Disney Parks truly are the happiest places on earth for many parents of children with potentially life-threatening (severe) allergies, thanks to resources like allergy-friendly meals and epinephrine auto-injector (EAI) stations. Here’s what families with severe allergies need to know about enjoying the parks and resorts.
Preparing to go: Check the expiration dates of your child’s EAIs (and get prescriptions renewed if they’ve expired). Make sure your child’s anaphylaxis action plan is current and print out copies to bring, along with any relevant notes from your child’s doctor. Have your child wear a medical alert bracelet as well, in case he or she ever becomes separated from you at the parks.
Dining in restaurants: There’s no shortage of food options at Disney Parks, including alternatives for people with severe food allergies. Most of Disney Parks’ table-service restaurants that accept reservations are able to provide allergy-friendly meals, and many now offer special menus printed with allergen information for each dish. Bring up any dietary restrictions when making advance reservations, and again upon your arrival. A chef will discuss possible menu options and explain what measures can be taken to reduce cross-contact allergen risks. Looking for something more casual? Many of Disney Parks’ quick-service dining options may also offer special menus and/or be able to accommodate dietary restrictions upon request. To get more information on navigating special dietary needs, click here for Disneyland Resort and here for Walt Disney World Resort.

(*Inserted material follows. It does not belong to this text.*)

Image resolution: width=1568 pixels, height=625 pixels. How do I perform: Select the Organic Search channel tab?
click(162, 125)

Packing your own food: Disney Parks allow people with food allergies and intolerances to bring their own snacks and meals and to eat these at Disney Parks dining locations. (Medications including EAIs are also allowed.) Simply inform the security team at bag check that someone in your group has a severe allergy. If your child has a severe latex allergy, let the security team know this as well; they wear latex gloves, so they’ll make sure to avoid your child. If you’re staying at a Disney Parks resort, you can also request a refrigerator for your room to store your child’s food (you may be charged a service fee).

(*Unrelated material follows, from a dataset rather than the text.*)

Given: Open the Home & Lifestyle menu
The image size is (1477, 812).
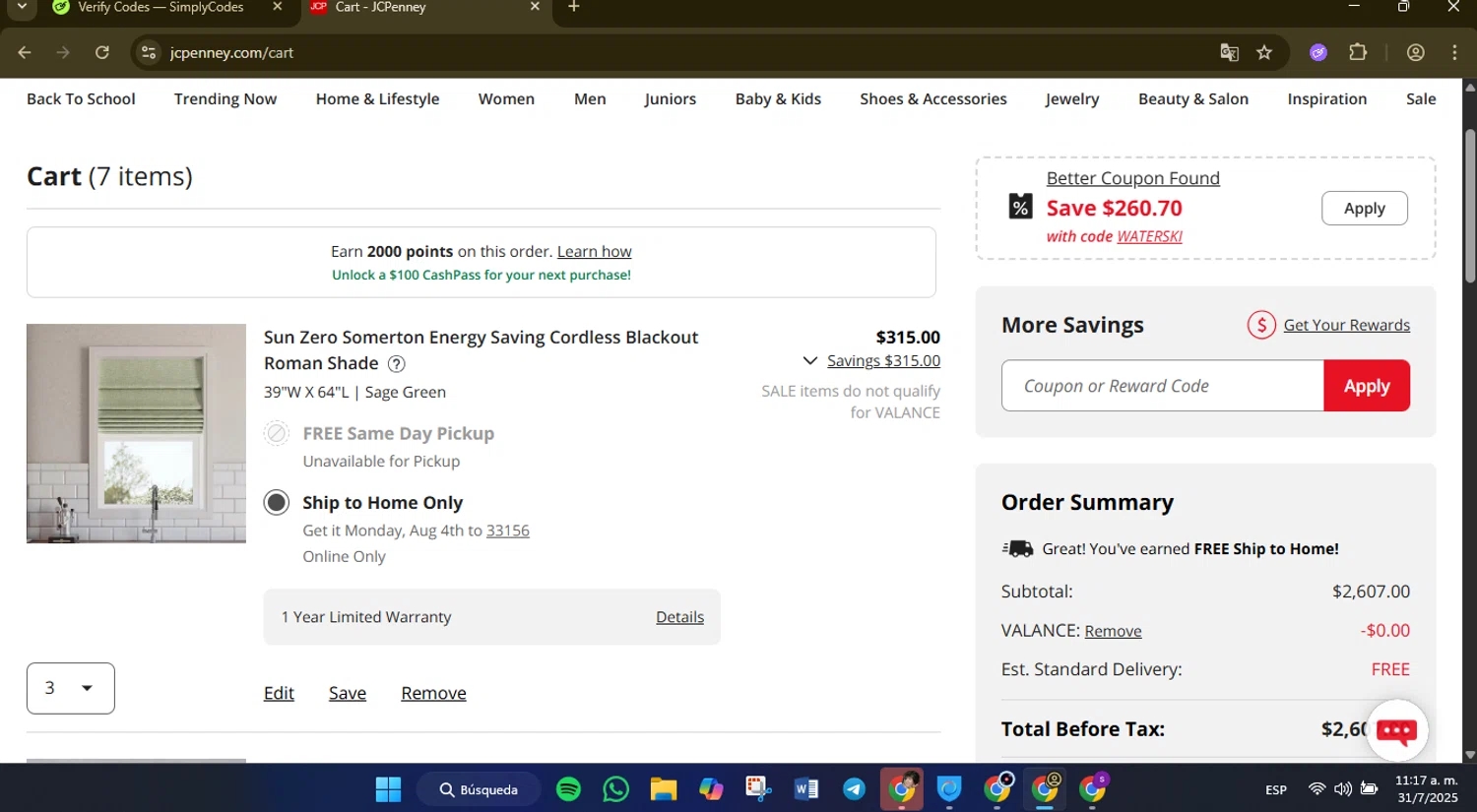Looking at the screenshot, I should pyautogui.click(x=377, y=99).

Managing emergencies: New EAI stations were recently introduced at Disney Parks and on Disney’s cruise ships. Guide maps now feature the EAI symbol, and the first aid stations throughout the park feature signage. In addition to emergency medical services, nurses trained to administer EAIs are available during first aid station operating hours. Families are still advised to follow their individual anaphylaxis action plans and carry their own EAIs at all times.
While Disney Parks offer many resources for families with severe allergies, it’s still important to stay aware of your child’s risk. Stay vigilant by carefully questioning the chef and always reading food labels to check for allergens.
Now take a deep breath — and get ready to experience some magic!